Sarah Makowsky:  News Editor  Ω

There’s a place on campus to recycle electronics and batteries, but ask a random person where it is and chances are they won’t know.

Electronics like cell phones, calculators and batteries can be dropped off for recycling in the Independent Centre. The recycling program is run by TRUSU and is the only location on campus that accepts electronics.

Tourism students Pratik Giri, Ngashi Li and Rong Zhang are spreading the word about electronics recycling at TRU. As part of a project for a course about environmental issues in tourism, the trio is tasked with building awareness around recycling electronics.

“We’re just trying to make people more aware,” said Li.

“It’s not important just because we’re doing a project, there are global ramifications,” said Giri. Recycling of electronics is applicable to the entire student body.

To kick off their project, the group conducted an online survey asking people if they knew if and where TRU has a place to recycle electronics. They received 87 replies and 80 per cent, or 69, of respondents didn’t know there’s a place on campus to recycle electronics.
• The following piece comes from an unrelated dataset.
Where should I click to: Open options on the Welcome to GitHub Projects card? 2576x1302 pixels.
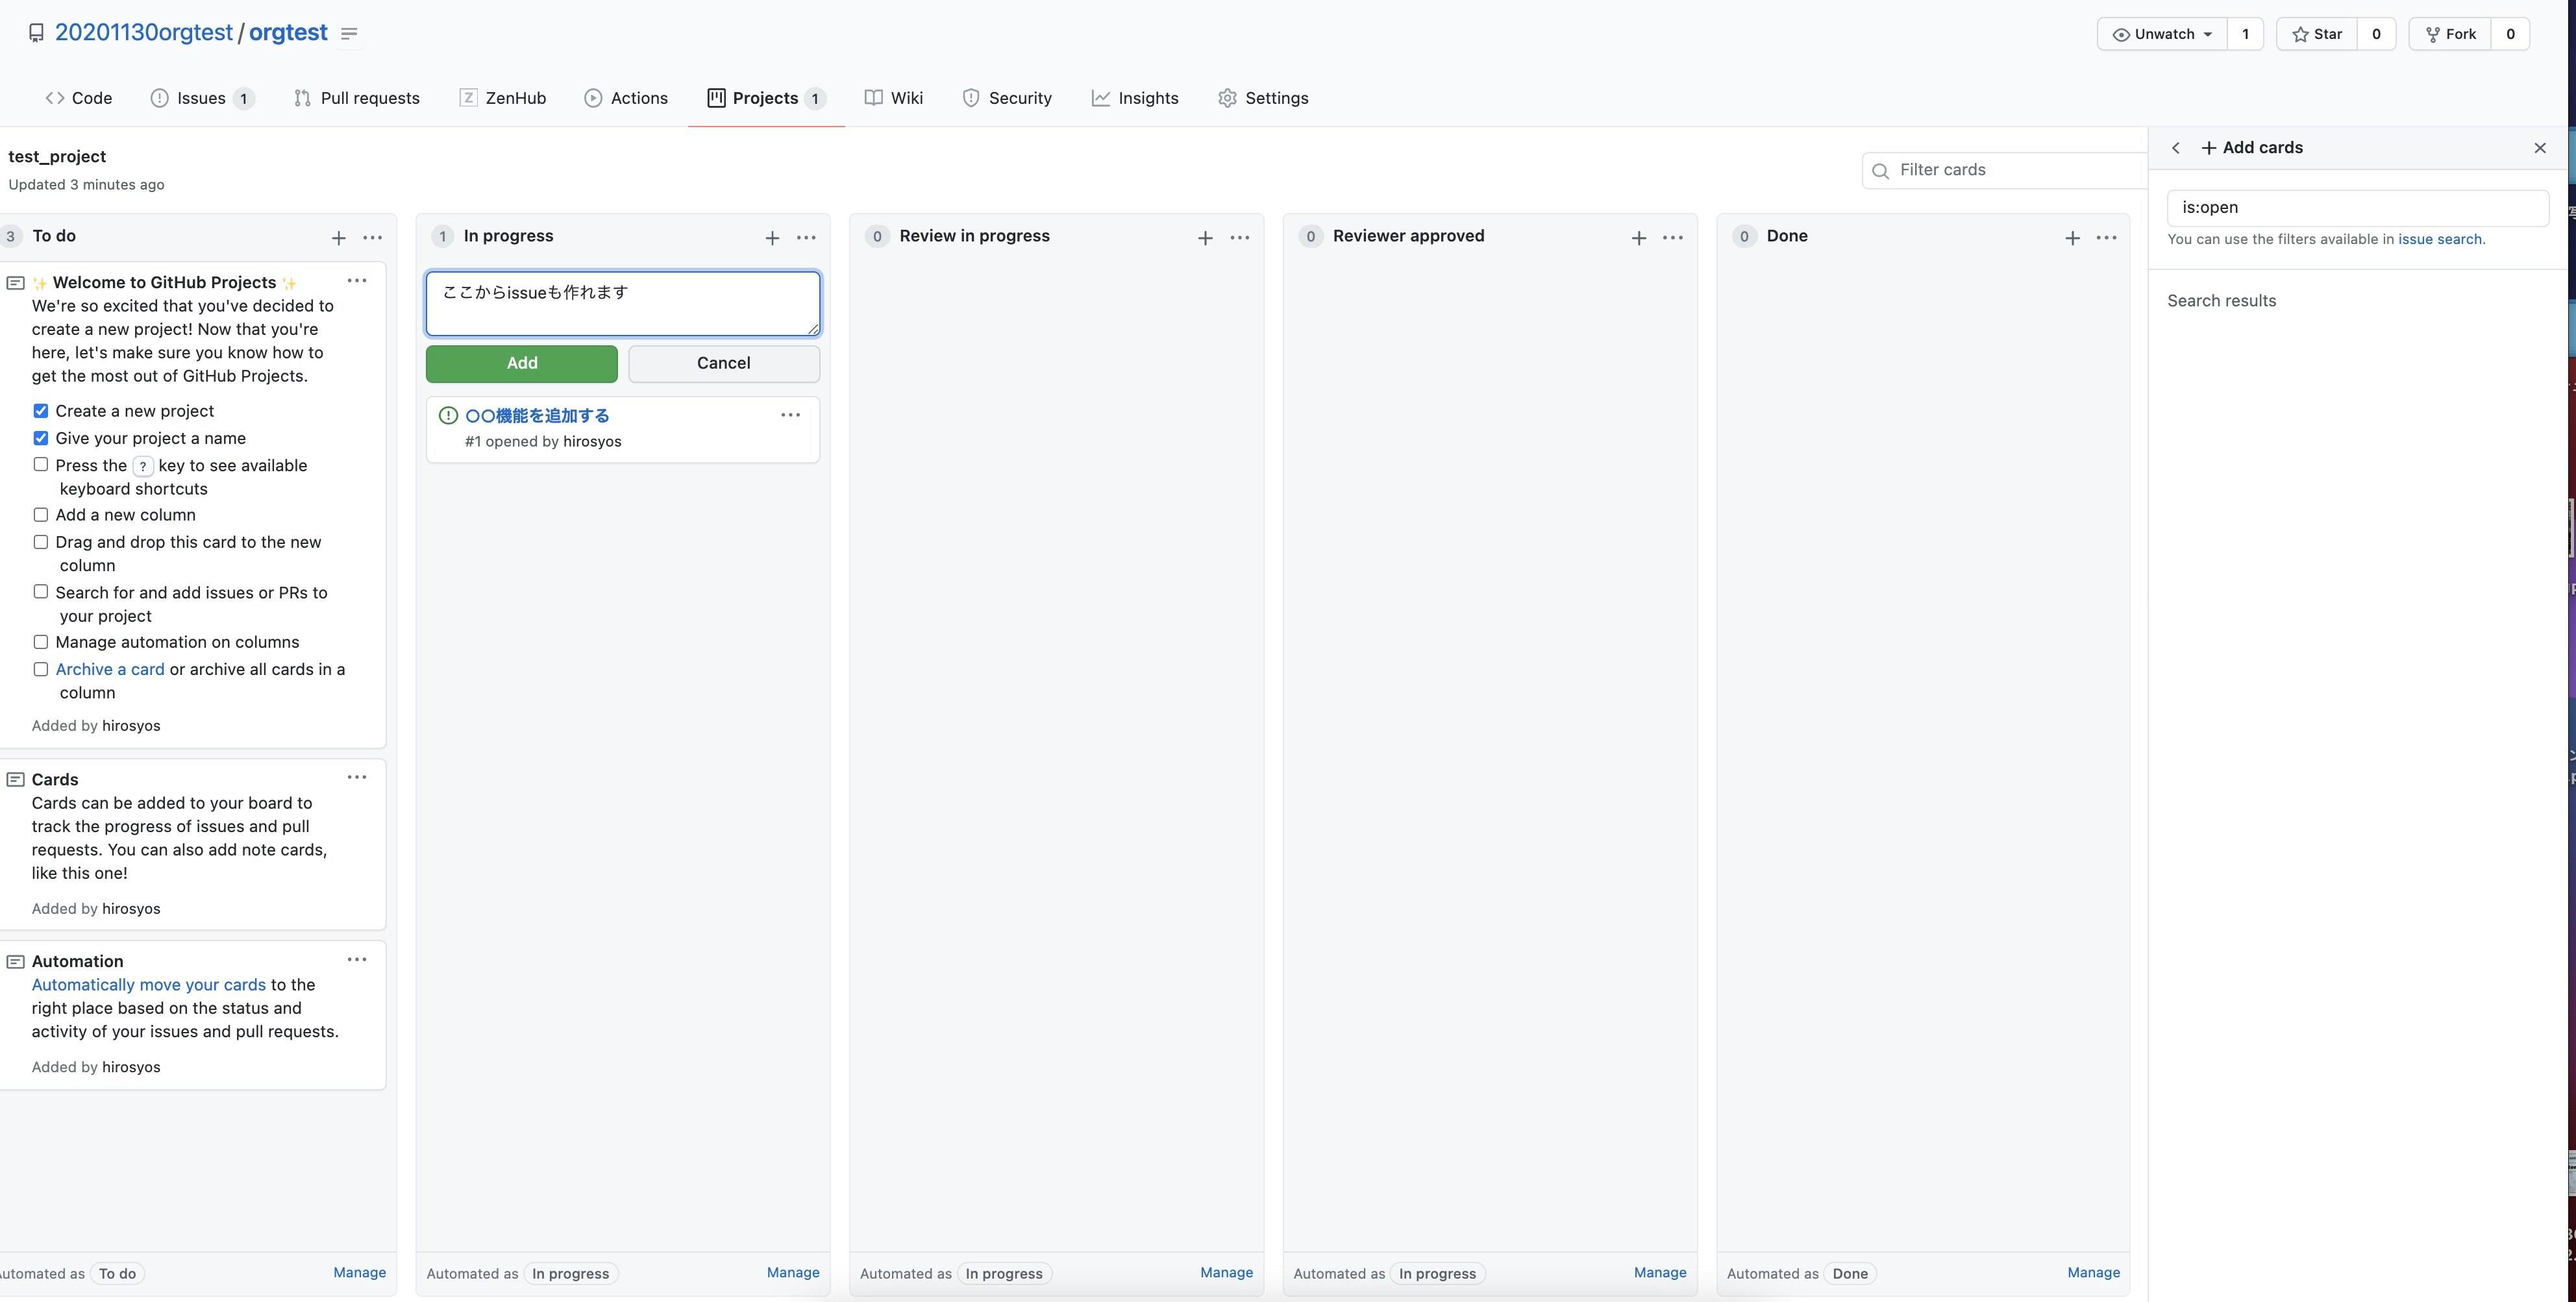[357, 281]

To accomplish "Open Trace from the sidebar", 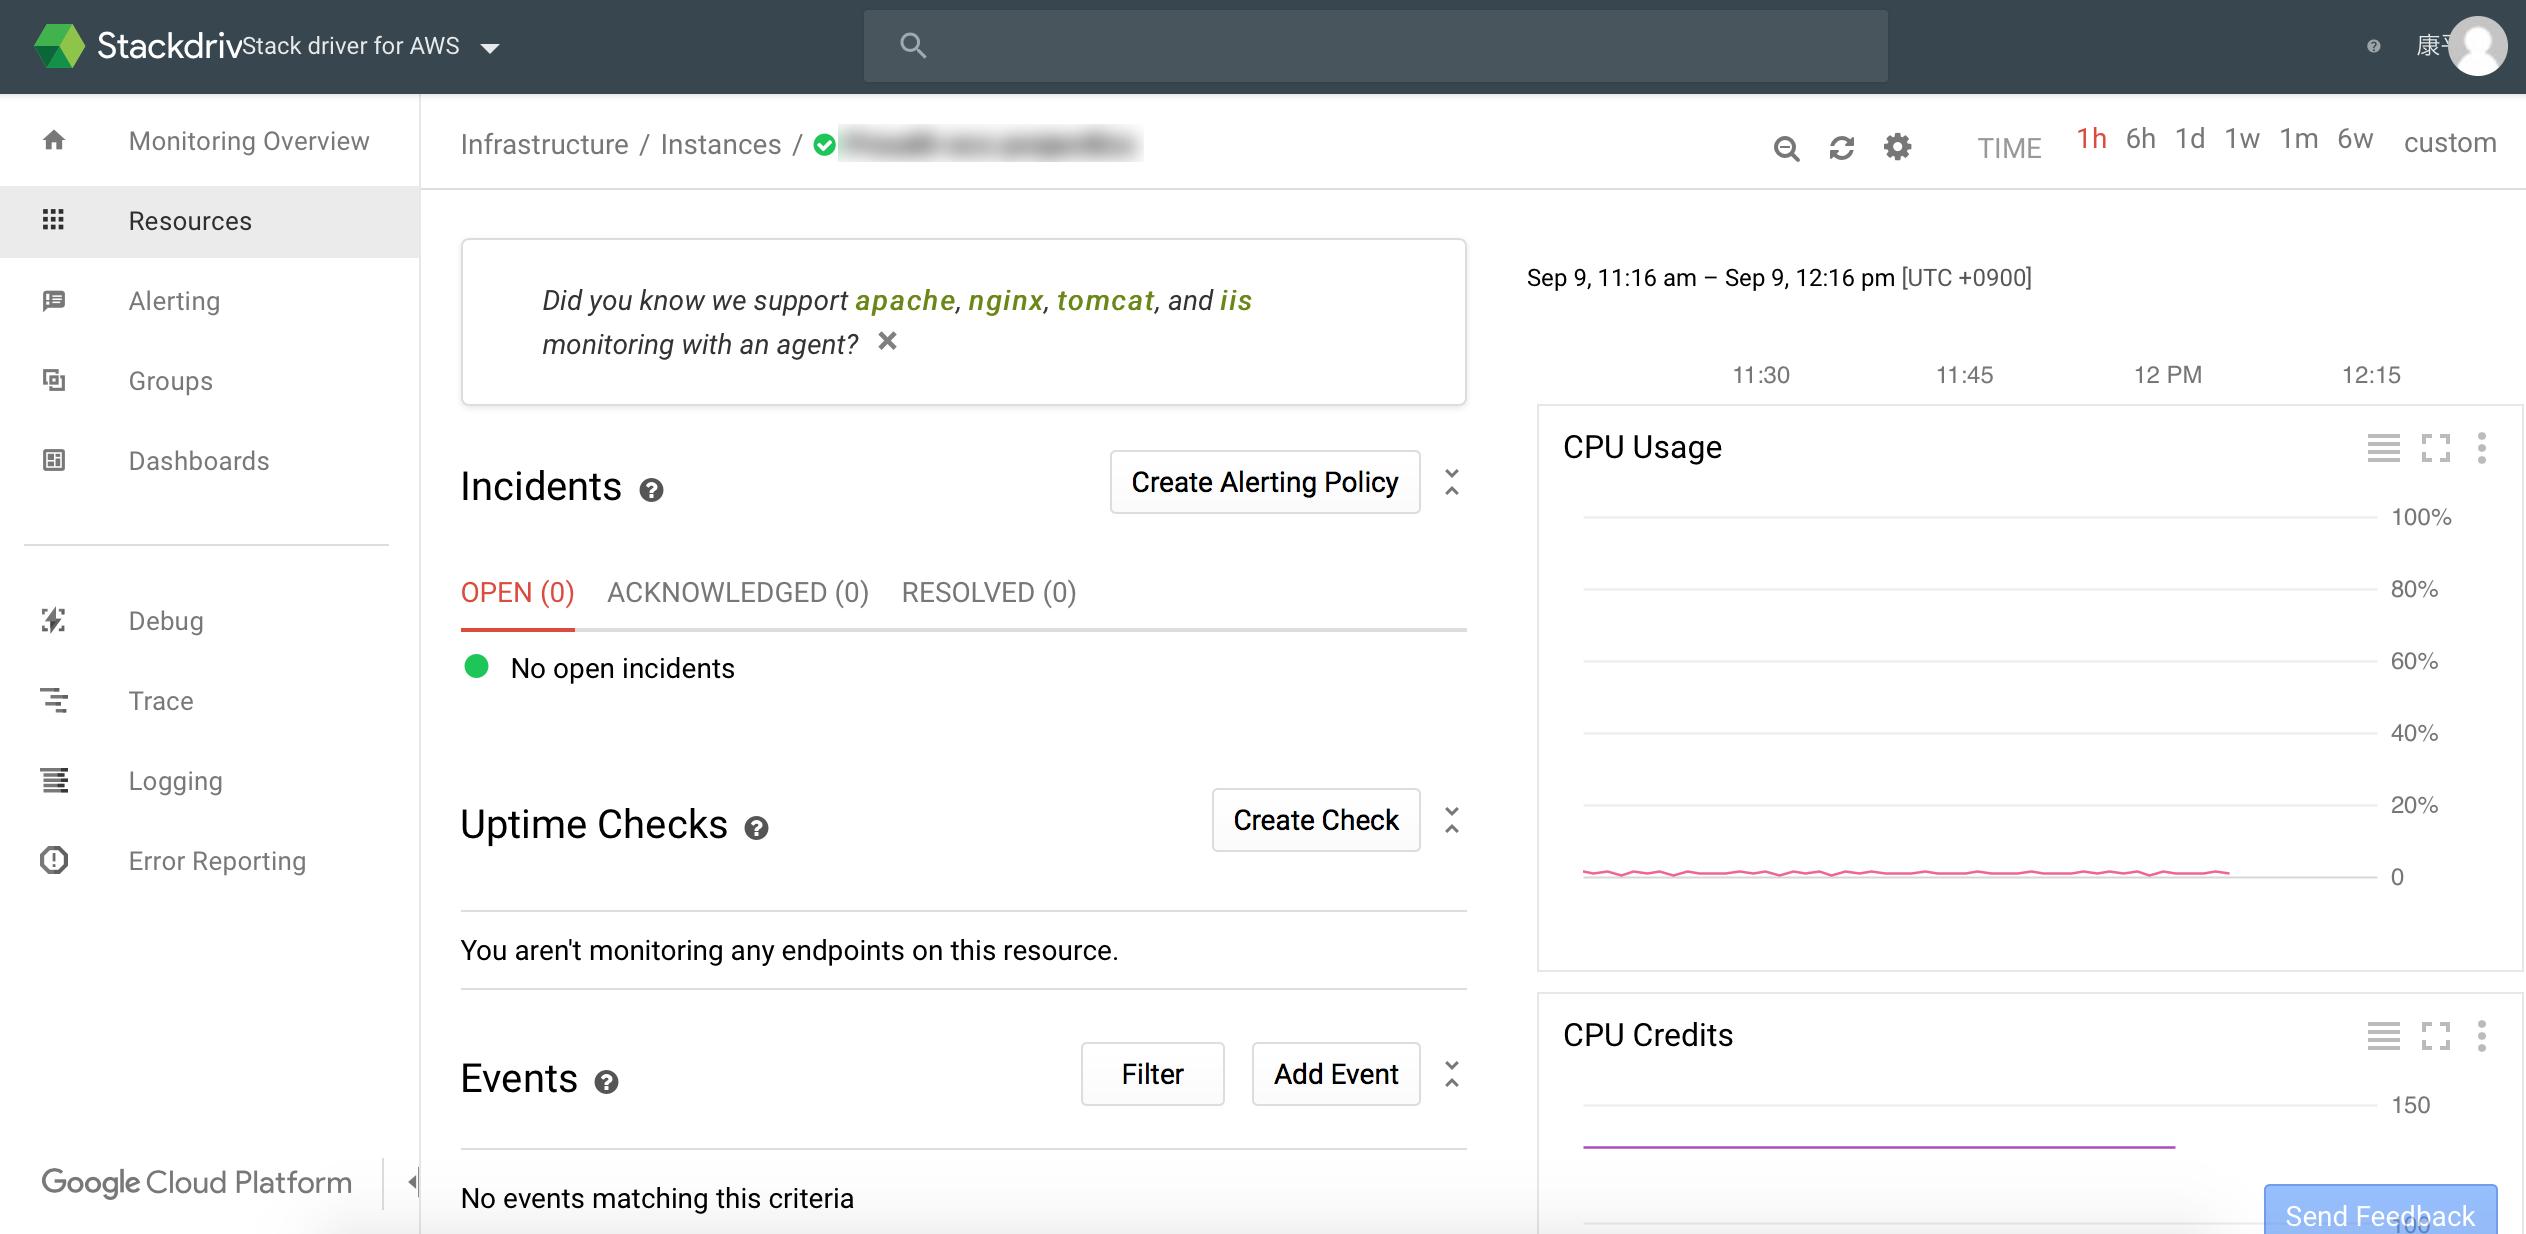I will point(160,700).
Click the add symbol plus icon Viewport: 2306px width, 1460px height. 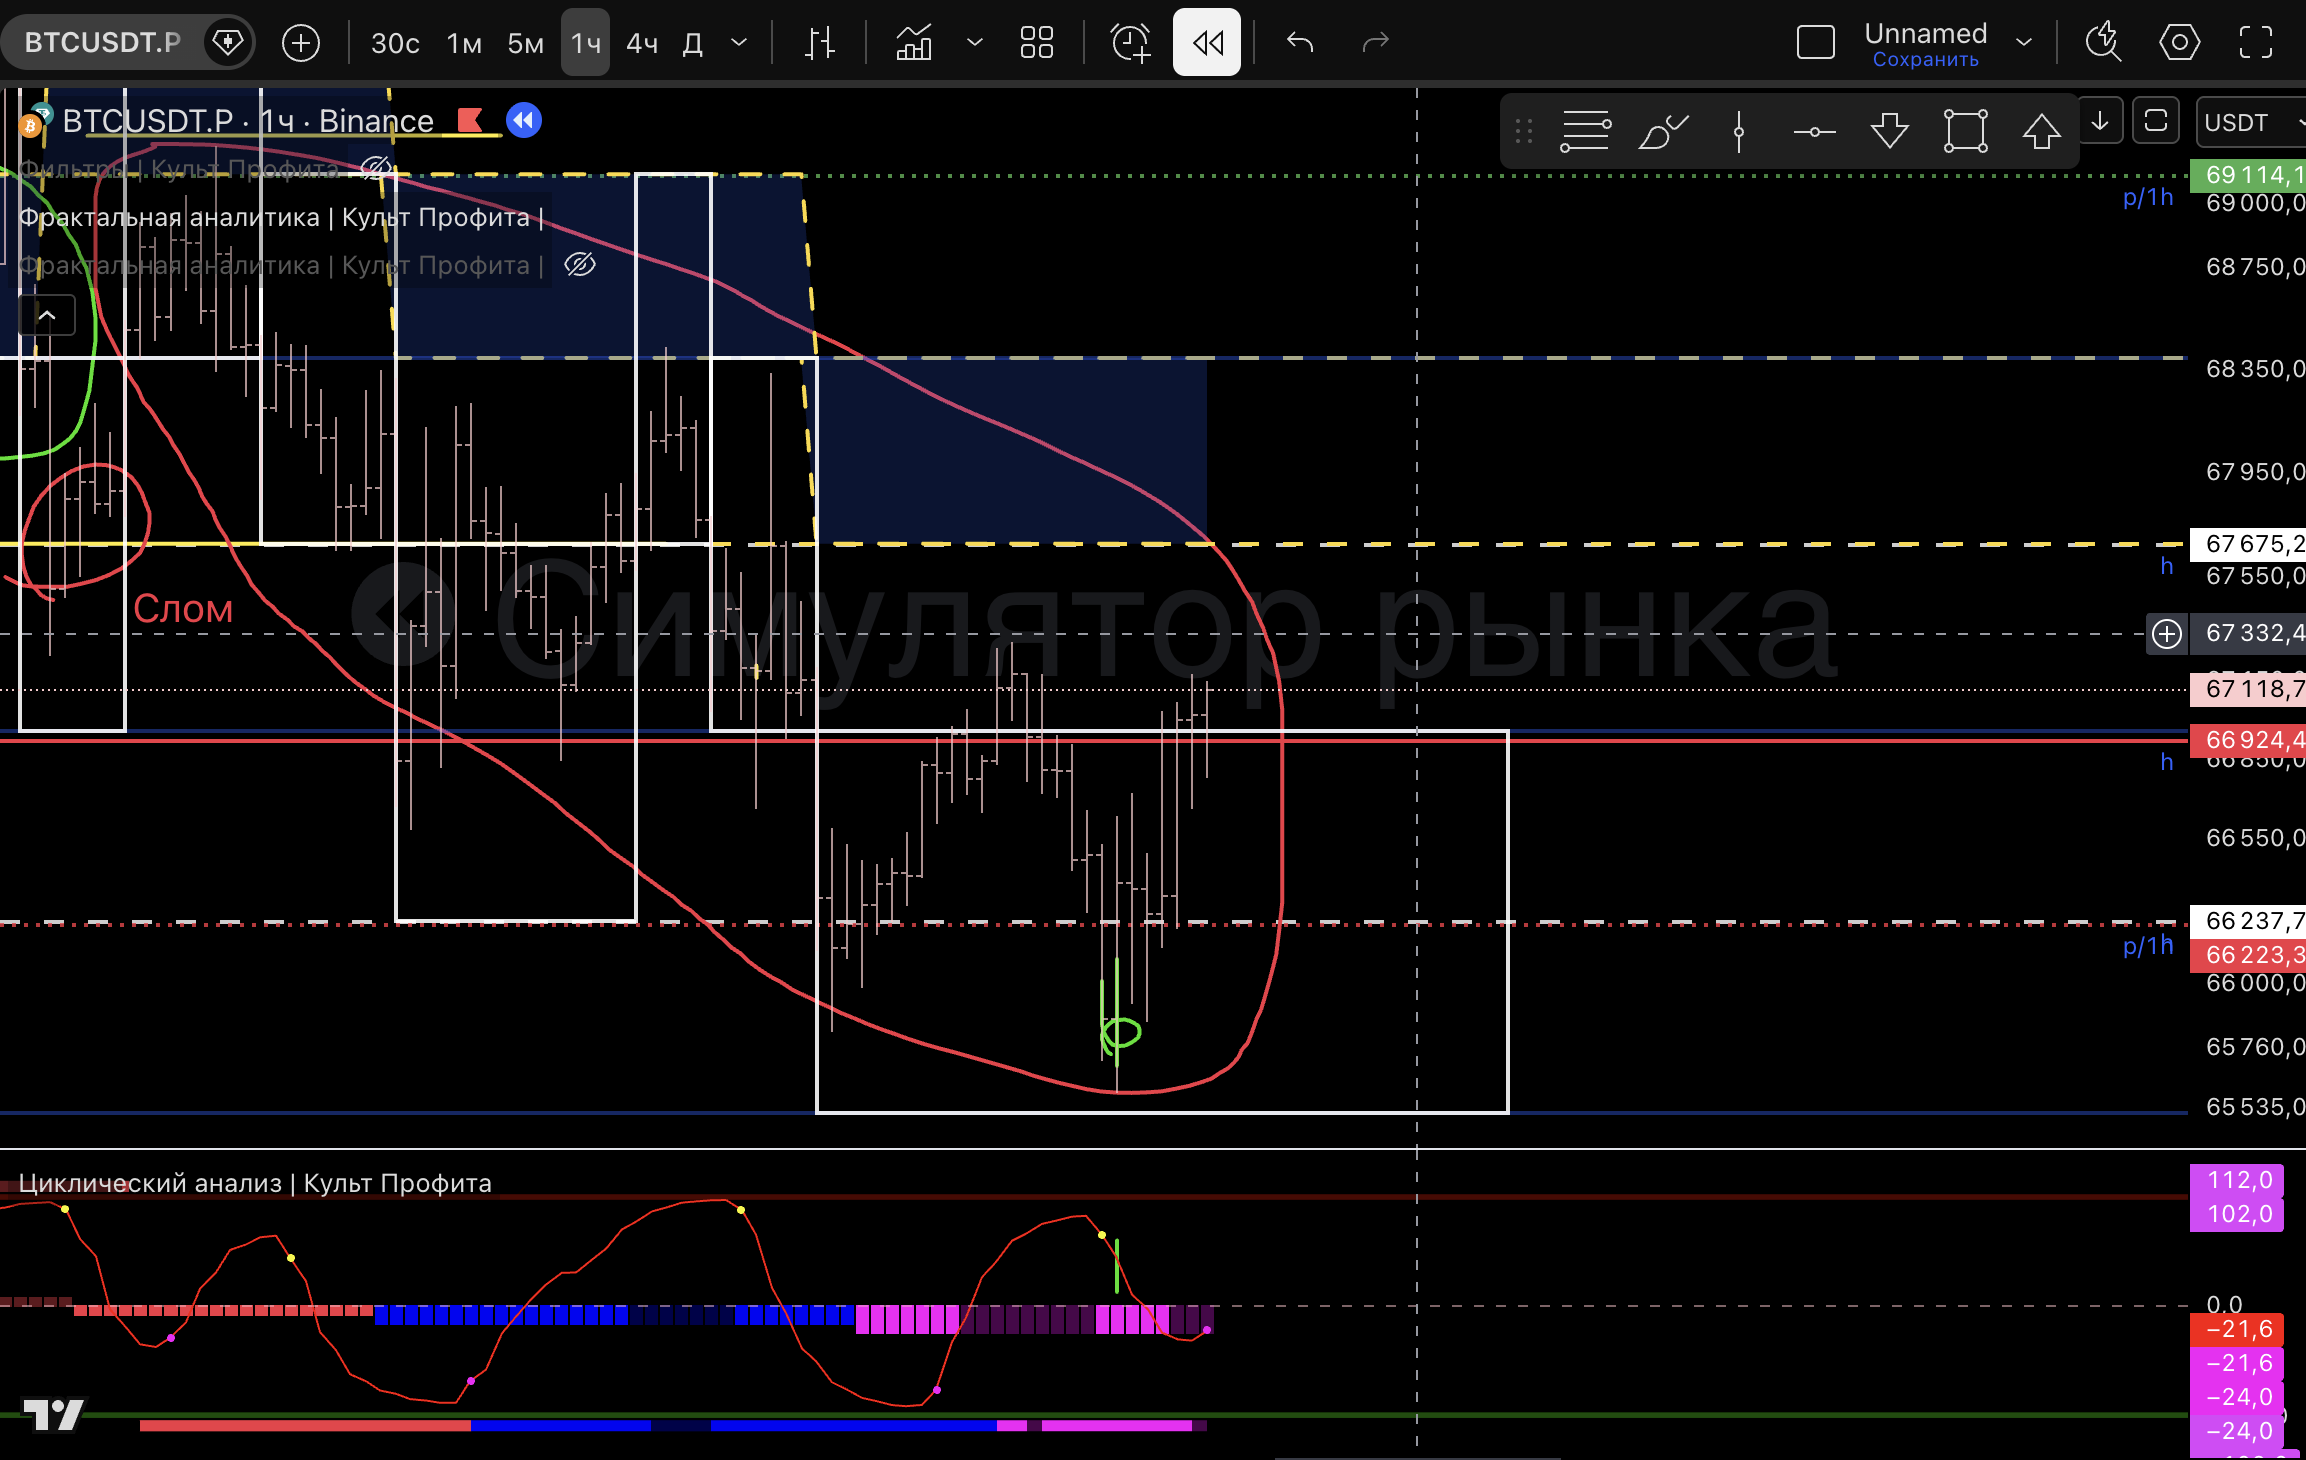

The group spoke with a TRUSU representative and learned that the electronics recycling program has been in place for two years.

They also discovered what happens to the electronics after they’re dropped off and that actually recycling them comes at a cost to TRUSU.

“They only ship to Vancouver once a year, no one picks it up from the school,” said Li. TRUSU has to pay to send the recyclables to the Lower Mainland where they are properly disposed of.

“The student union is doing their part and now it’s time for us to, too,” said Giri. “I think something should be done.”

Aside from the survey, Giri, Li and Zhang are using other methods to raise awareness of electronic recycling at TRU.

They’re putting up posters and have ads on TVs all over campus.

“[The TV ads] just started, so we’re excited about that,” said Li.

The group is also spreading information through another powerful medium—word-of-mouth.

“People talk, it’s easy,” said Giri.

“Pretty much everyone has a cell phone,” adds Li. Because we live in a time where technology becomes outdates as quickly as milk left in warm temperature turns sour, there’s a need to dispose of electronics properly.

As far as long-term effects of their project are concerned, the group suggests that more electronic recycling bins be placed around campus other than just in the Independent Centre.

Zhang said she hopes that one day a recycling facility that collects e-waste will be built on campus.